Veneto

Class action contro l’aumento del 25% sui canoni balneari

Dopo l'eclatante ordinanza del Consiglio di Stato ottenuta da un concessionario di Rosolina, gli imprenditori del settore meditano su un'azione collettiva

Gli imprenditori balneari preparano una class action contro l’aumento del 25% dei canoni demaniali. Merito della recente ed eclatante ordinanza del Consiglio di Stato, di cui Mondo Balneare ha dato notizia ieri in esclusiva, generando l’attenzione di molti altri media che l’hanno ripresa oggi. In sostanza, Palazzo Spada ha ritenuto fondato il sospetto di illegittimità dell’aumento del 25% sui canoni delle concessioni balneari, deciso lo scorso dicembre dal Ministero delle infrastrutture. Il ricorso, presentato da un concessionario di Rosolina Mare seguito dall’avvocato Valerio Migliorini, ha destato l’attenzione di molti imprenditori balneari, in quanto si è trattato dell’aumento più consistente mai avvenuto nella storia: per questo proprio in Veneto, dove i canoni sono già molto elevati, si sta meditando su un’azione collettiva per chiedere l’annullamento dell’aumento su tutte le concessioni.

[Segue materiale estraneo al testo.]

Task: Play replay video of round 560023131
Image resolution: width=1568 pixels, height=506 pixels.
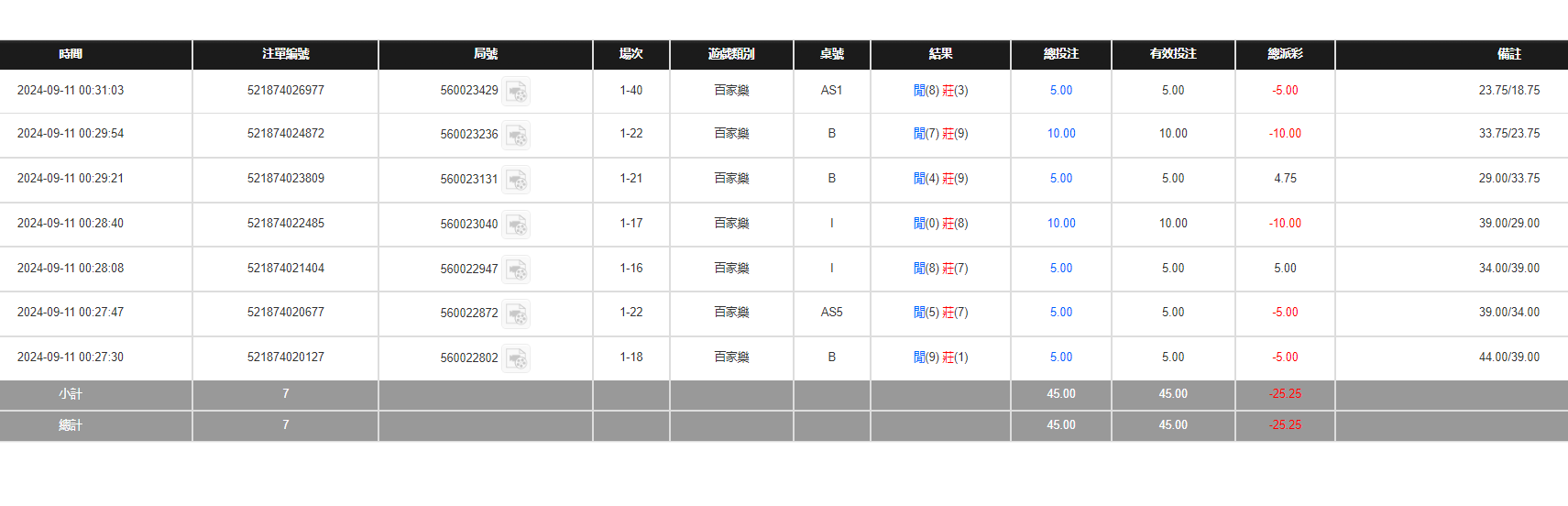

A portare avanti l’idea è Alessandro Berton, presidente di Unionmare Veneto: «Accogliamo con grande favore l’ordinanza del Consiglio di Stato che di fatto ha decretato illegittimo il decreto del 30 dicembre scorso. Già a suo tempo avevamo sottolineato l’inopportunità di questo aumento così importante, che finiva di fatto per penalizzare il Veneto, un territorio virtuoso dove da tempo i canoni demaniali minimi non sono presenti e già vengono indicizzati su quella che è la dimensione in metri quadrati delle concessioni. Più volte in questi mesi abbiamo ribadito come il tema della questione balneare debba essere affrontato in una riorganizzazione organica del settore e non con degli scatti in avanti, com’è stato appunto il caso del decreto di dicembre».

Il provvedimento di sospensione per ora riguarda solo l’azienda che ha presentato questo ricorso, e proprio per questo, spiega Berton, Unionmare si è confrontata con il suo team di legali, «per avviare un’azione collettiva per far sì che tutti i concessionari che afferiscono al nostro sistema possano nei prossimi giorni presentare un ricorso pluralistico e collettivo. Ricordo che il Veneto è la regione che paga di più dal punto di vista dei canoni demaniali. Andiamo dalla situazione più importante della Bibione Spiagge, con oltre 600.000 euro di canone annuo, che avrebbero quindi avuto un incremento di 150.000 euro, ma ci sono anche i 300.000 euro di Caorle e i 250.000 euro del Lido di Venezia, solo per fare alcuni esempi. Il nostro tessuto imprenditoriale balneare è composto principalmente da maxi concessionari, che quindi pagano molti soldi. Questo aumento sarebbe stato dannoso anche perché le aziende, in una stagione così difficile come si sta dimostrando quella corrente, avevano fatto un grande sforzo per assorbire l’aumento dei costi e fare in modo che non si ripercuotessero sull’utente finale. I prezzi per la stagione 2023, infatti, non hanno subito aumenti, proprio per far fronte a questa situazione».